Flankierende Maßnahmen sind, nach deutschem Vorbild, ein Kündigungsschutz im Krankenstand, sowie die Verpflichtung für Betriebe, eigenständig arbeitsplatzbezogene Maßnahmen für eine gute Rückkehr der Erkrankten zu setzen (Betriebliches Eingliederungsmanagement). Geänderte Arbeitsbedingungen und eine arbeitsrechtliche Absicherung der Betroffenen sind für deren Bereitschaft zur Teilnahme an Wiedereinstiegsmaßnahmen kritische Erfolgsfaktoren.

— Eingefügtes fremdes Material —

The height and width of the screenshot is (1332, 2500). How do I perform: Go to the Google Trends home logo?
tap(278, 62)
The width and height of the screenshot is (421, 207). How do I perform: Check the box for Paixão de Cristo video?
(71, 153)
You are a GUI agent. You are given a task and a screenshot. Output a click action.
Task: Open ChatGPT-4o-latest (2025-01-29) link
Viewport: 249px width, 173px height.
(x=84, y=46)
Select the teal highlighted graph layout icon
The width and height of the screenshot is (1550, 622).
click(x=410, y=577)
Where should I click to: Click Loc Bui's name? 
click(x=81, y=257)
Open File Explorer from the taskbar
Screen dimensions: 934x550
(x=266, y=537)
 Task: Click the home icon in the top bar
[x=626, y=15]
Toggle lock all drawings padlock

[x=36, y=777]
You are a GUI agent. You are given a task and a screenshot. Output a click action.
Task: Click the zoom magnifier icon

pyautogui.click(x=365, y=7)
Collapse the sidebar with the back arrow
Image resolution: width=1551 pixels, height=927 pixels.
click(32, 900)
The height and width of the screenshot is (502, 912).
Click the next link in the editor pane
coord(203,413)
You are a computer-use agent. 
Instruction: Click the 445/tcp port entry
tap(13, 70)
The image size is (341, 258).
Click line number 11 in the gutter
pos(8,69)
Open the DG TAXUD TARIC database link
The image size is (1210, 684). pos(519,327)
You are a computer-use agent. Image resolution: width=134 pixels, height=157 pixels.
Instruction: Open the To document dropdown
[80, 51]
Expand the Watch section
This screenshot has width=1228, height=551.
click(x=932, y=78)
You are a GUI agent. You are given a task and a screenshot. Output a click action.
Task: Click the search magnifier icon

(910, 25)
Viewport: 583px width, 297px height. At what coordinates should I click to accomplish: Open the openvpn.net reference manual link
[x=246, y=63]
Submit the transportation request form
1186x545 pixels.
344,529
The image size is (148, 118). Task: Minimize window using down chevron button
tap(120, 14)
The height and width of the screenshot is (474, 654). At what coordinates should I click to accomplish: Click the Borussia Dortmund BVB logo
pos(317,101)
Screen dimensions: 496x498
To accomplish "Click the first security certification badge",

Und wo bleibt die Prävention?

Beschäftigte einer Bank die sich jährlich höherem Verkaufsdruck gegenüber sehen? Bauarbeiter/-innen, die täglich Tonnen schwerer Last händisch manipulieren? Pflegekräfte, welche steigende Anforderungen bei zeitgleichem Personalmangel abfedern müssen? Dass diese Personen am Arbeitsplatz erkranken können ist wenig überraschend. Doch was würde ihnen der stufenweise Wiedereinstieg bringen, wenn sich die belastenden Faktoren am Arbeitsplatz nicht geändert haben? Was bringt es, wenn bei vielen Unternehmen die Bereitschaft fehlt, diese Rückkehrer/-innen zu beschäftigen? Und was wird es den Betrieben bringen, wenn das Personal nach der Rückkehr wieder erkrankt? Schlussendlich wird man um die betriebliche Prävention nicht herum kommen. Und hier gibt es weiterhin erhebliche Defizite. Bevor man darüber nachdenkt Rückkehrer/-innen wieder am Arbeitsplatz einzugliedern, muss man die Arbeitsplätze entsprechend adaptieren. Arbeit muss so gestaltet sein, dass auch gesundheitlich eingeschränkte Menschen diese bis zum Regelpensionsalter durchführen können. Wenn diese Rahmenbedingung erfüllt ist, erst dann könnte ein Modell zum stufenweisen Wiedereinstieg eine sinnvolle Option sein.

Fazit

Ein Teilkrankenstand löst per se nicht das Problem der Langzeitkrankenstände. Erkrankte Menschen in den Arbeitsprozess zu bringen ist wirtschaftlich, medizinisch und moralisch verantwortungslos. Eine freiwillige stufenweise Rückkehr unter ärztlicher Begleitung und bei vollem Lohnausgleich müsste durch einen Kündigungsschutz bei Krankheit und betrieblichen Begleitmaßnahmen flankiert werden. Das eigentliche Ziel muss jedoch der Ausbau von Primärprävention arbeitsbedingter Gesundheitsgefahren sein. Hier sind leider die Defizite, etwa in der Evaluierung psychischer Belastungen oder der Gestaltung alternsgerechter Arbeitsplätze, derzeit noch zu offensichtlich.